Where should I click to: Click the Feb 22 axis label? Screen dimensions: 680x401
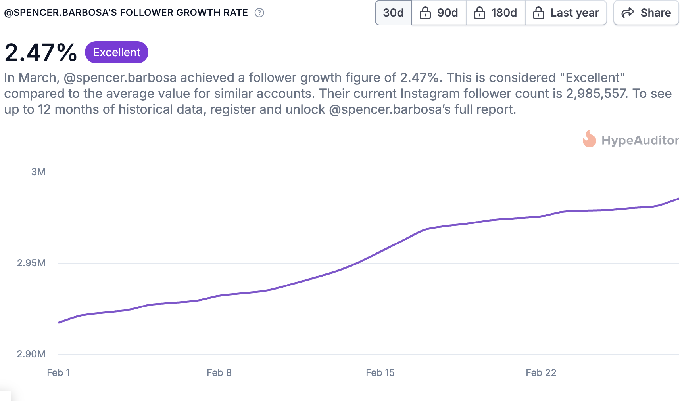click(541, 372)
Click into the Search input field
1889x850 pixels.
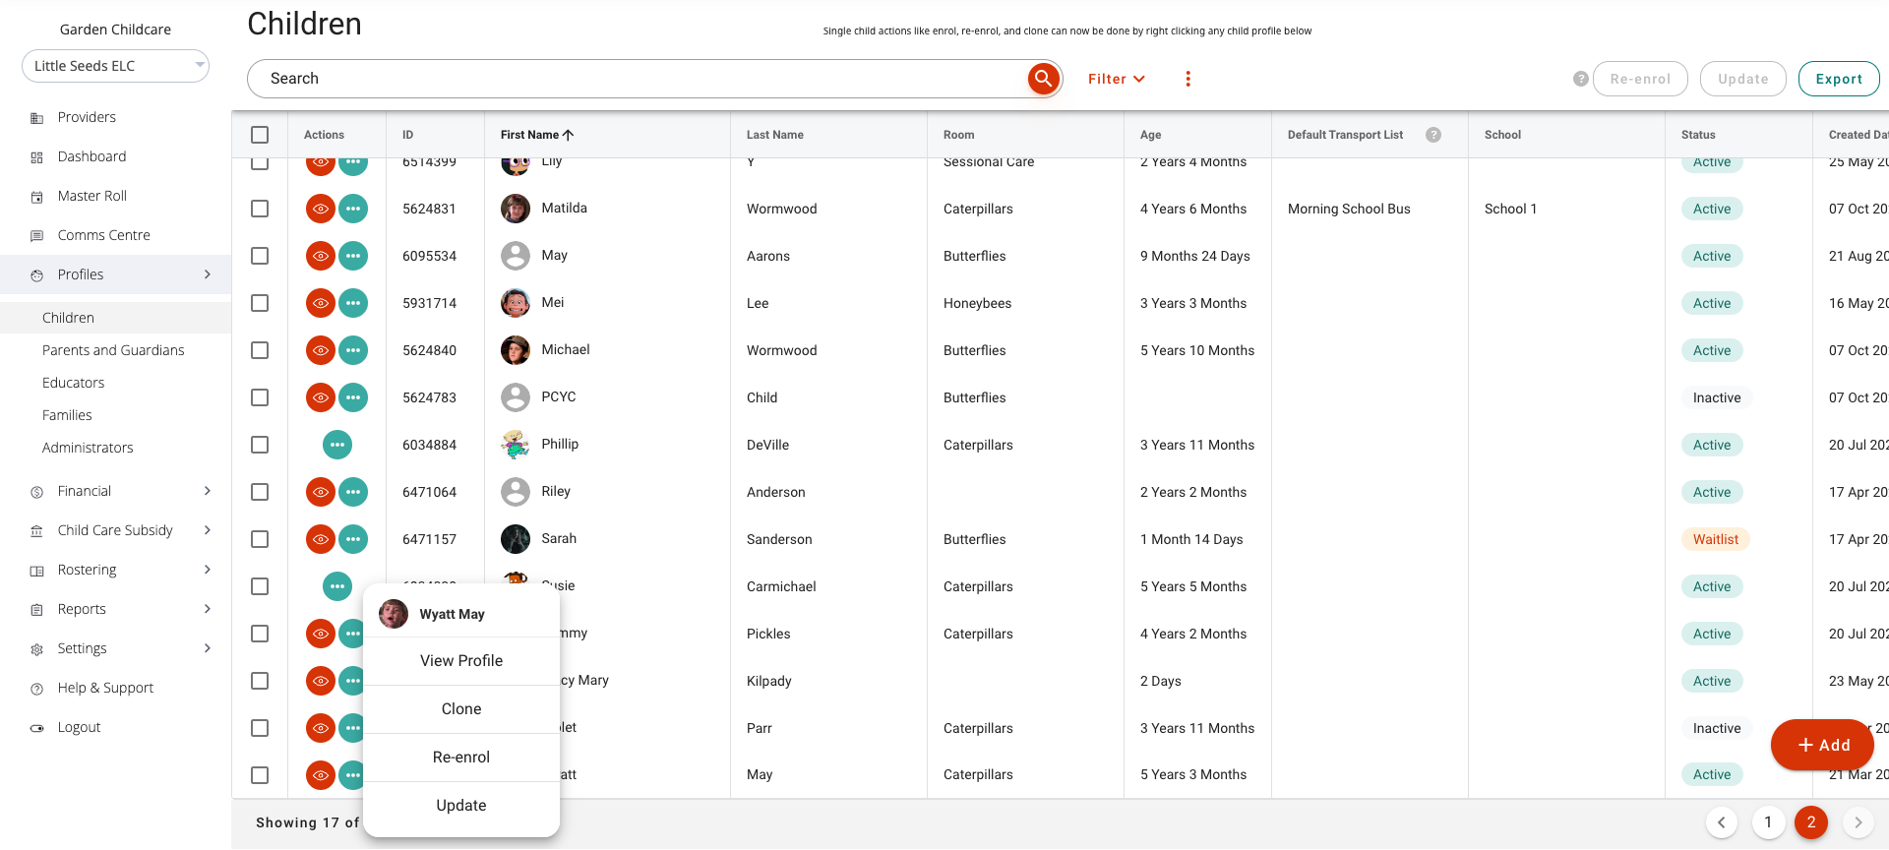640,79
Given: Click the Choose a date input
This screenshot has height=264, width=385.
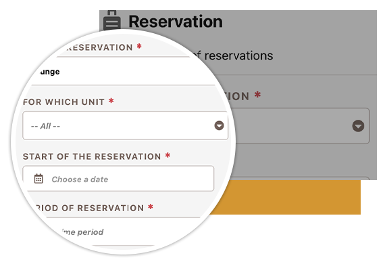Looking at the screenshot, I should 118,179.
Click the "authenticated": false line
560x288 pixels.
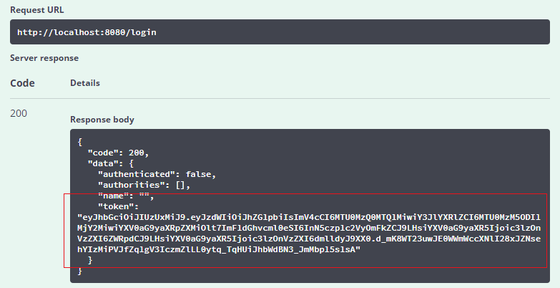tap(157, 174)
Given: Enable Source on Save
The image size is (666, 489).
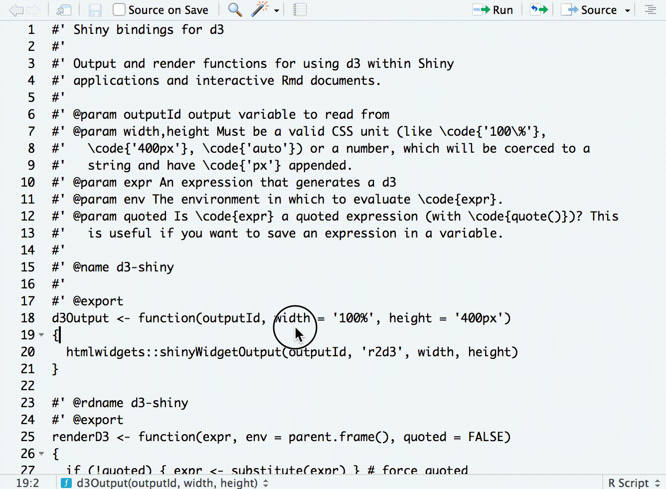Looking at the screenshot, I should pyautogui.click(x=118, y=9).
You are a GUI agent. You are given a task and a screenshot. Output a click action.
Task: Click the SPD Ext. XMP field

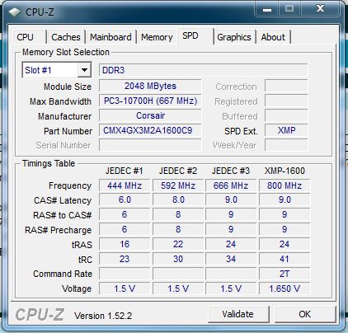(286, 130)
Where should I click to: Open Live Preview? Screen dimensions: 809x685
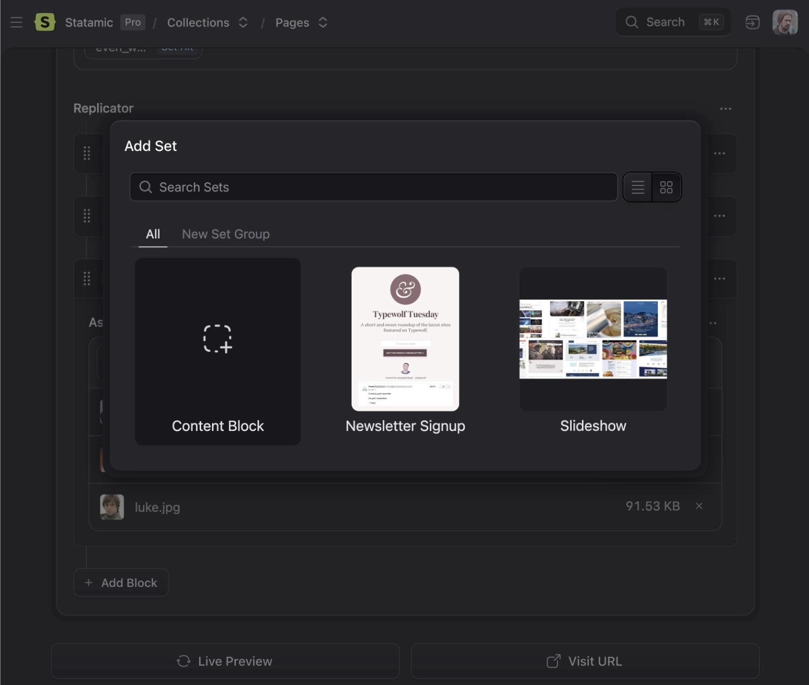point(225,661)
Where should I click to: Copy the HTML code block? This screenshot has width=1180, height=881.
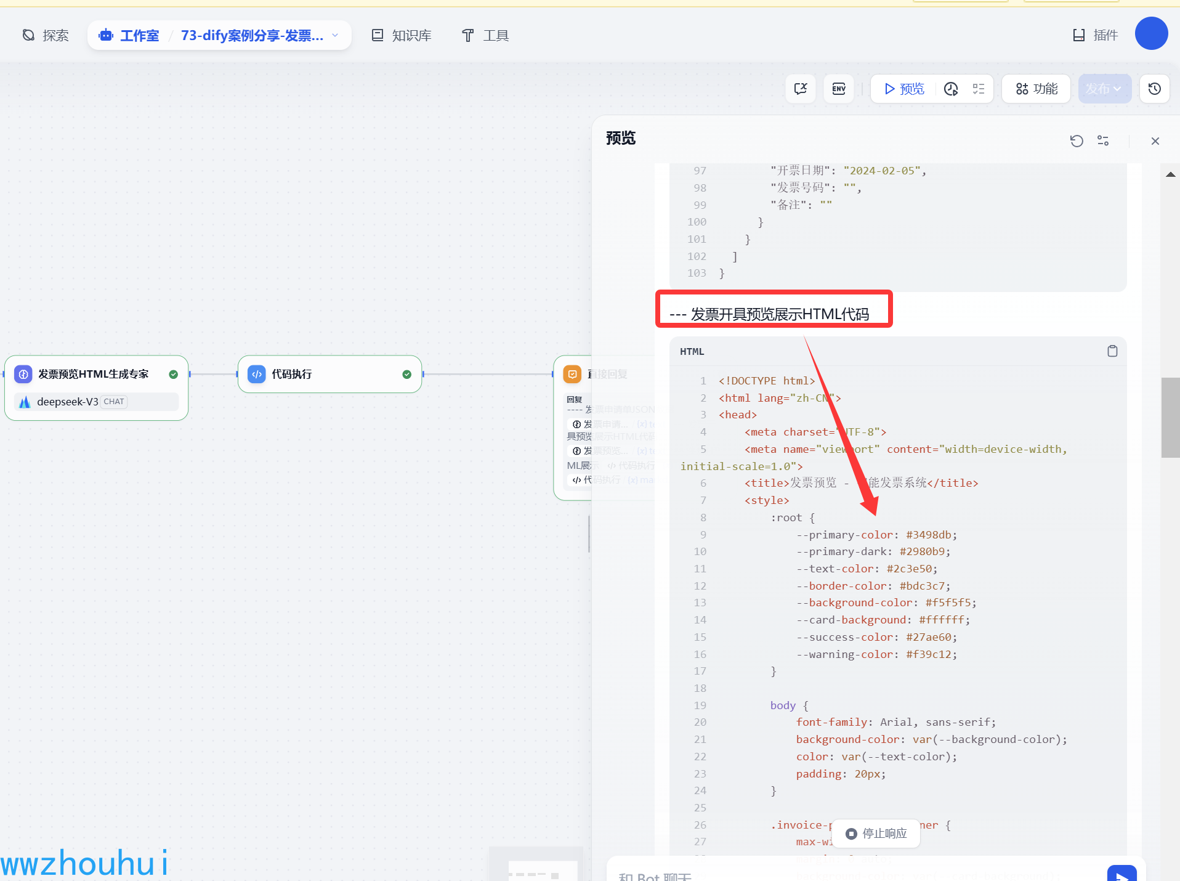1112,351
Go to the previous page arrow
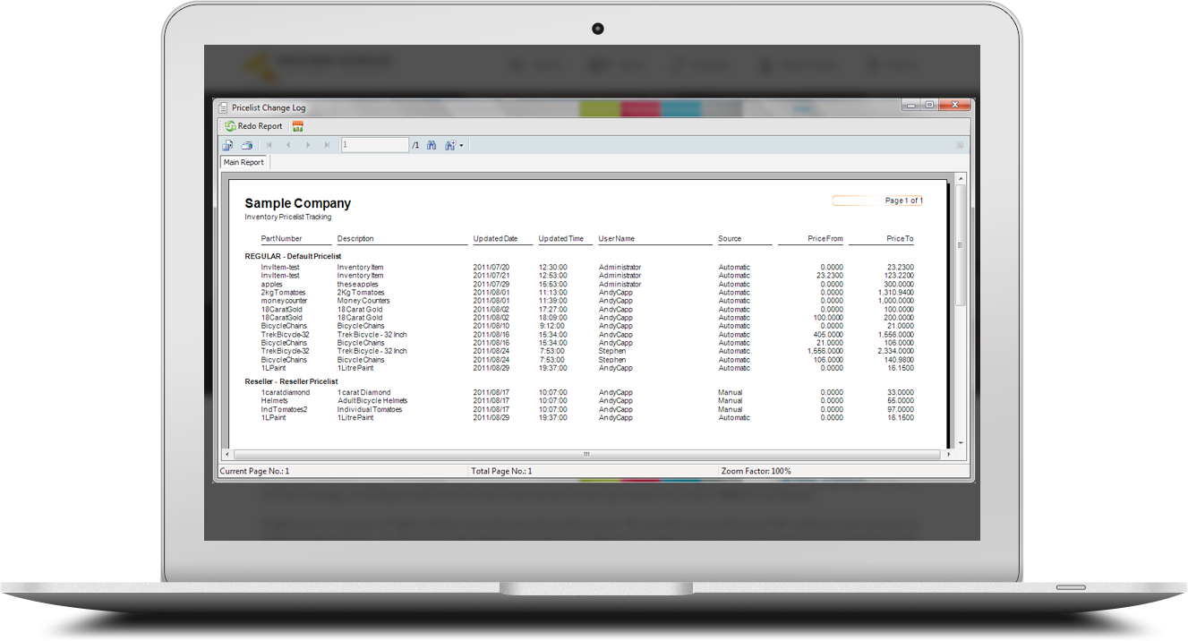The image size is (1188, 641). click(x=288, y=145)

§ **Work to complete**:
Check each line of the data for "input". Copy the lines where it turns up.

§ **Output of the exercise**:
Click into the Search input field
Given: Click the Choose a date input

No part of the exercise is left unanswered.